Dajiworld Media Network - Washington
Washington, Feb 2: US President Donald Trump’s first round of tariff hikes is set to take effect from Saturday, imposing a 25% duty on imports from Canada and Mexico, and 10% on China.
Sector-wise tariffs on key industries—including computer chips, pharmaceuticals, steel, aluminium, copper, oil, and gas—are expected later this month.
Trump justified the move, blaming Canada and Mexico for failing to curb illegal migration and accusing China of not stopping the flow of fentanyl into the US. Speaking from the oval office on Friday, he made it clear there was no last-minute escape for these countries, though exemptions may be considered for crude oil and automobiles under the US-Canada-Mexico agreement.
“It’ll be a tremendous amount of money for our country—big numbers,” Trump said, emphasizing the strength of US tariffs. “Nobody can compete with us because we have by far the biggest piggy bank.”
In response, Canada and Mexico have threatened countermeasures, warning that American businesses could suffer.

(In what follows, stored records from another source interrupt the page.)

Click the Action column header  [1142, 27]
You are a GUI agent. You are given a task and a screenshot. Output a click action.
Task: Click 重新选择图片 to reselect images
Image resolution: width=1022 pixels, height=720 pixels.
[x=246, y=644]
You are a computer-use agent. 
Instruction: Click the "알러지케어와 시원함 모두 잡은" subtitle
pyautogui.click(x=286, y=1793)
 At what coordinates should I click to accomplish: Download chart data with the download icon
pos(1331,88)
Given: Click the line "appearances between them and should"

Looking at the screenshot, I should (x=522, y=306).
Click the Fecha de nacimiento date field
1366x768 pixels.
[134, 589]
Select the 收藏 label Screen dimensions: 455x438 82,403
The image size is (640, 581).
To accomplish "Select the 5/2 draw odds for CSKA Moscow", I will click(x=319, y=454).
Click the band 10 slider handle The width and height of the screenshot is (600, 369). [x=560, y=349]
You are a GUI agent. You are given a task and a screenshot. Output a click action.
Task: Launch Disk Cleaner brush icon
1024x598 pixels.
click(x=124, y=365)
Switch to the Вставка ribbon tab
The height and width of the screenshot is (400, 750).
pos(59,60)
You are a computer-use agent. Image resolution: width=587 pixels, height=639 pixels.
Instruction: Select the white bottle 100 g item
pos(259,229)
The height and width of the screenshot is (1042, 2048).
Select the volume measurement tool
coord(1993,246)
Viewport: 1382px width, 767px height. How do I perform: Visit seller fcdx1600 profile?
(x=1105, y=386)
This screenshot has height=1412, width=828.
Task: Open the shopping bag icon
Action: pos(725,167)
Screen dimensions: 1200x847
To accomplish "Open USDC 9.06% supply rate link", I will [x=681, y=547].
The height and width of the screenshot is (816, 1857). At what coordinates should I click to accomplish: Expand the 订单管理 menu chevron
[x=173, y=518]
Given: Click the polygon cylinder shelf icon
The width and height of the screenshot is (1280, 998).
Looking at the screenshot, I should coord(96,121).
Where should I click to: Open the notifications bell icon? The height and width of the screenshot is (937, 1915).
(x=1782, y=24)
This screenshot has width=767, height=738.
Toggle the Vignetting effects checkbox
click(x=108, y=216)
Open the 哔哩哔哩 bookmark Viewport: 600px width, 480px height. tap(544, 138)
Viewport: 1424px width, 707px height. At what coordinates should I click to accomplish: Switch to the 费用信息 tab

Canadian Prime Minister Justin Trudeau vowed a “forceful but reasonable” retaliation.
The US auto industry is likely to take the hardest hit, as components frequently cross borders between the three countries, driving up costs. Additionally, agricultural imports from Mexico such as tomatoes, avocados, and berries could become more expensive, while higher tariffs on Canadian oil and lumber may push up gas and construction costs.
As trade tensions escalate, the global economic impact of Trump’s tariff strategy remains to be seen.